[Work to complete]:
Given these entries, repeat exactly the lines starting with the one that has "This screenshot has height=152, width=645." and going on through the one that has "Image resolution: width=629", both included, but none of the pictures.

>>>>>

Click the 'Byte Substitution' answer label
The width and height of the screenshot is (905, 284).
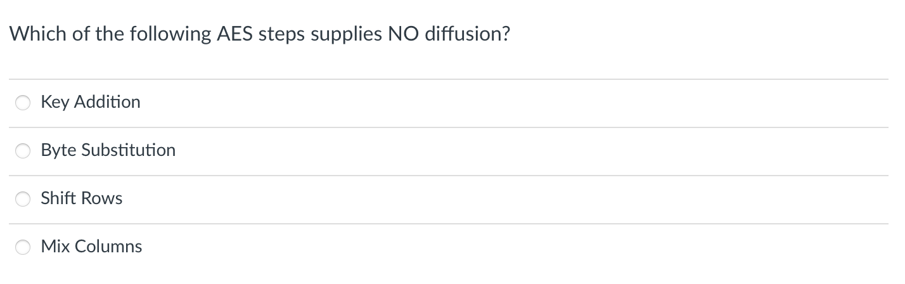coord(108,150)
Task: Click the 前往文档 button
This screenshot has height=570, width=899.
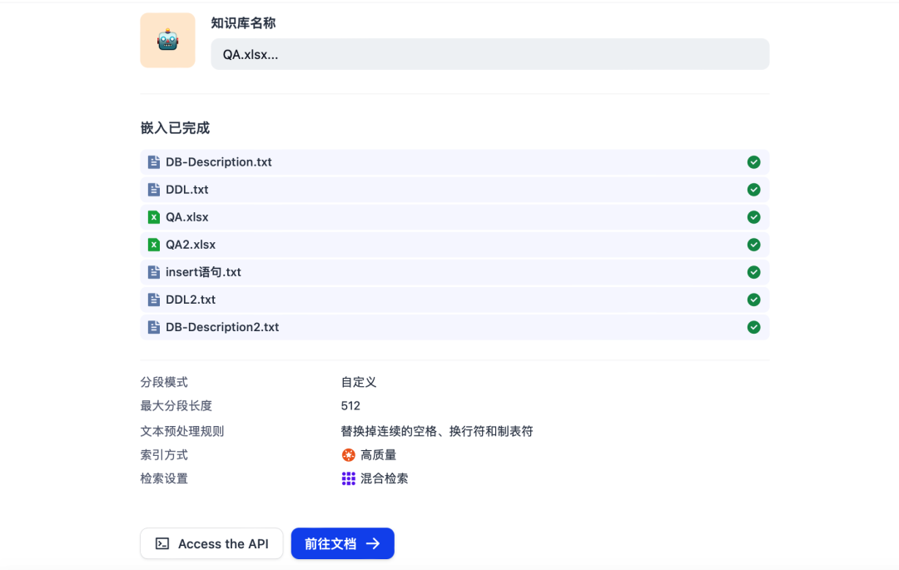Action: [342, 543]
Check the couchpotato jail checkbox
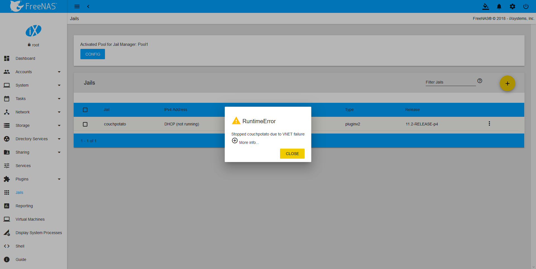 [85, 124]
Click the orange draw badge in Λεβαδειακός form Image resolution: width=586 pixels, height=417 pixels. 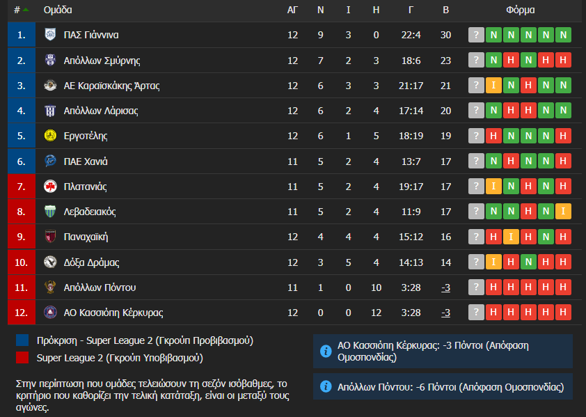click(x=563, y=212)
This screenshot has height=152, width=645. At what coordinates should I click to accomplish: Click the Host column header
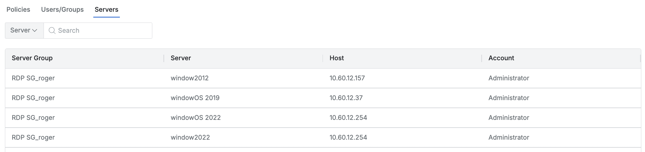337,58
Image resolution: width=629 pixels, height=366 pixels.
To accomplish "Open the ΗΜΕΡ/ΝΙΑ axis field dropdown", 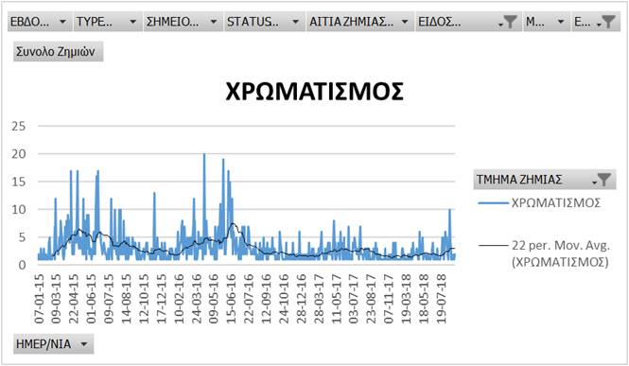I will point(84,344).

<<<<<

[Task answer]:
This screenshot has height=152, width=645. At what coordinates should I click to accomplish: Click the Host column header
337,58
Image resolution: width=629 pixels, height=366 pixels.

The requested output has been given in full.